Knowing that $A$ and $B$ are two invertible nxn matrices ($A≠I$, $B≠I$) such that: $A^7=I$ and $ABA^{-1}=B^2$ Show that there is an integer $k>0$ such that $B^k=I$ and determine the lowest value for $k$.
I realize that performing $(ABA^{-1})^x)$ we get $AB^xA^{-1}$. I tried to form an argument replacing the $B^x$ to a something like $A^zB^y(A^{-1})^z$ and when $z$ is 7 or a multiple, we would be able to get away with $A$ using $A^7=I$. I think this idea of performing $(ABA^{-1})^x)$ is right and very useful, but I dont't know if the repetitive ideia of replacing $B^x$ is the best to prove the first part of the exercise.
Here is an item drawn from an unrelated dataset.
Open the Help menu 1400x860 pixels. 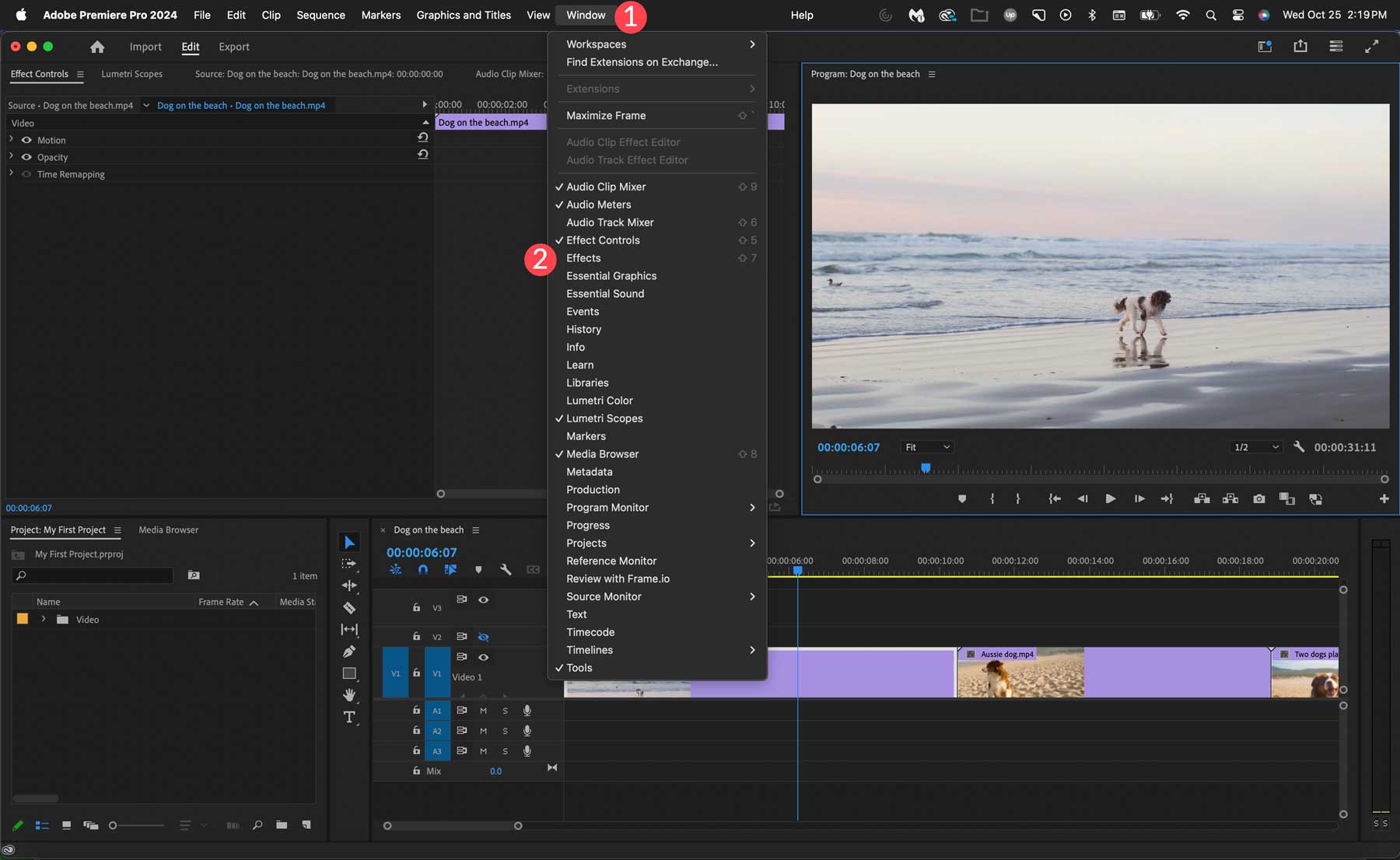click(x=801, y=15)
And thinking this way, I don't know if I can formalize a solid argument to find the lowest $k$.
Since $A^7 = I$, $$\begin{align} B = & A^7BA^{-7}\\ = & A^6(ABA^{-1})A^{-6} = A^6B^2A^{-6}\\ = & A^5(AB^2A^{-1})A^{-5} = A^5(ABA^{-1})^2A^{-5} = A^5(B^2)^2A^{-5} = A^5B^4A^{-5}\\ \vdots & \\ = & B^{2^7} = B^{128} \end{align}$$ Since $B$ is invertible, multiply both sides by $B^{-1}$ gives us $B^{127} = I$.
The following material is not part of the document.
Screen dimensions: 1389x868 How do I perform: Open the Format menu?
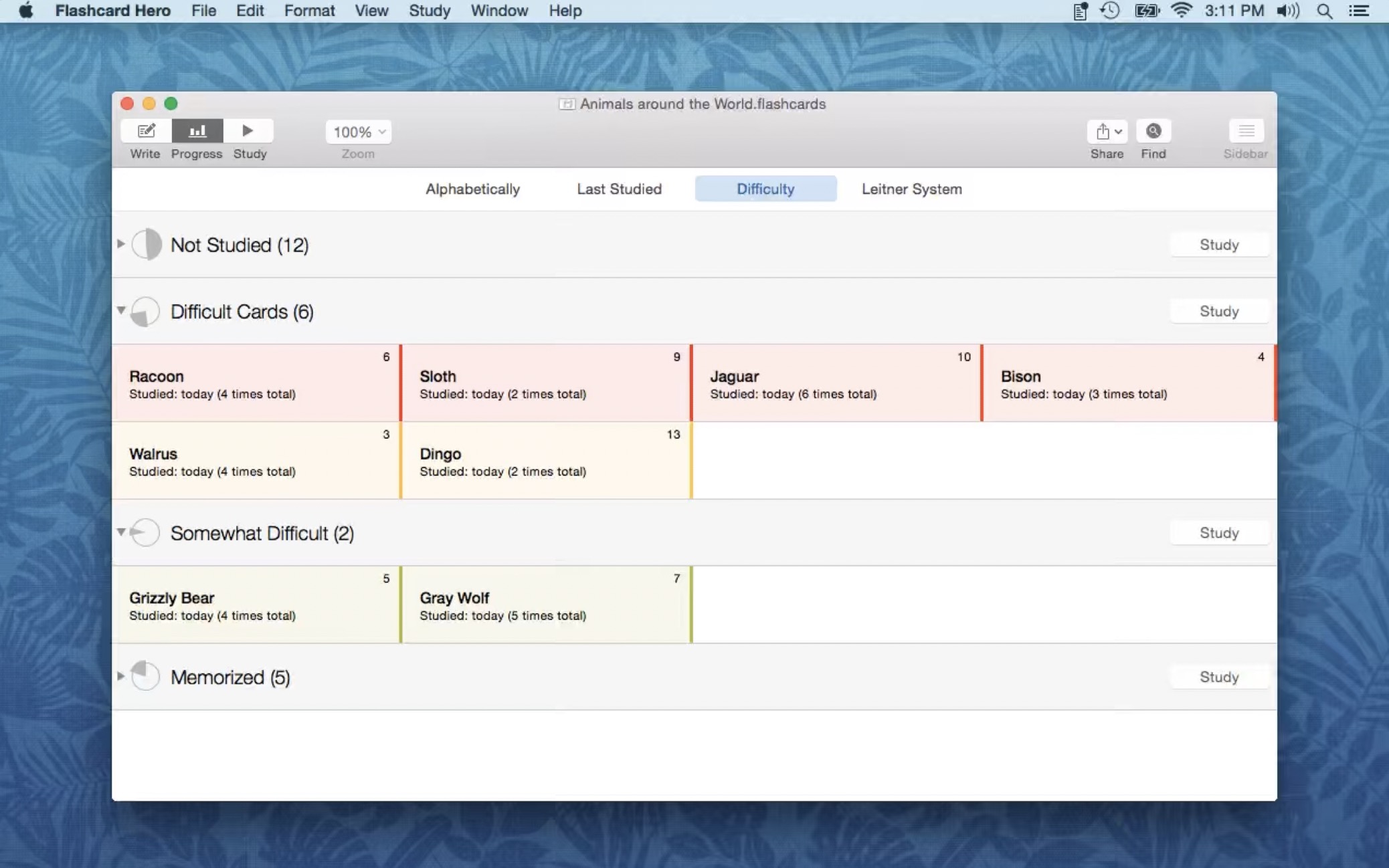click(x=309, y=11)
Let $m$ be the smallest positive integer such that $B^m = I$, we have
$$B^m = I \land B^{127} = I \implies B^{\gcd(127,m)} = I$$ If $m < 127$, the fact $127$ is a primes forces $\gcd(127,m) = 1$. This leads to $B = I$ and contradict with what we are told $B \ne I$. As a result, $m \ge 127 \implies m = 127$.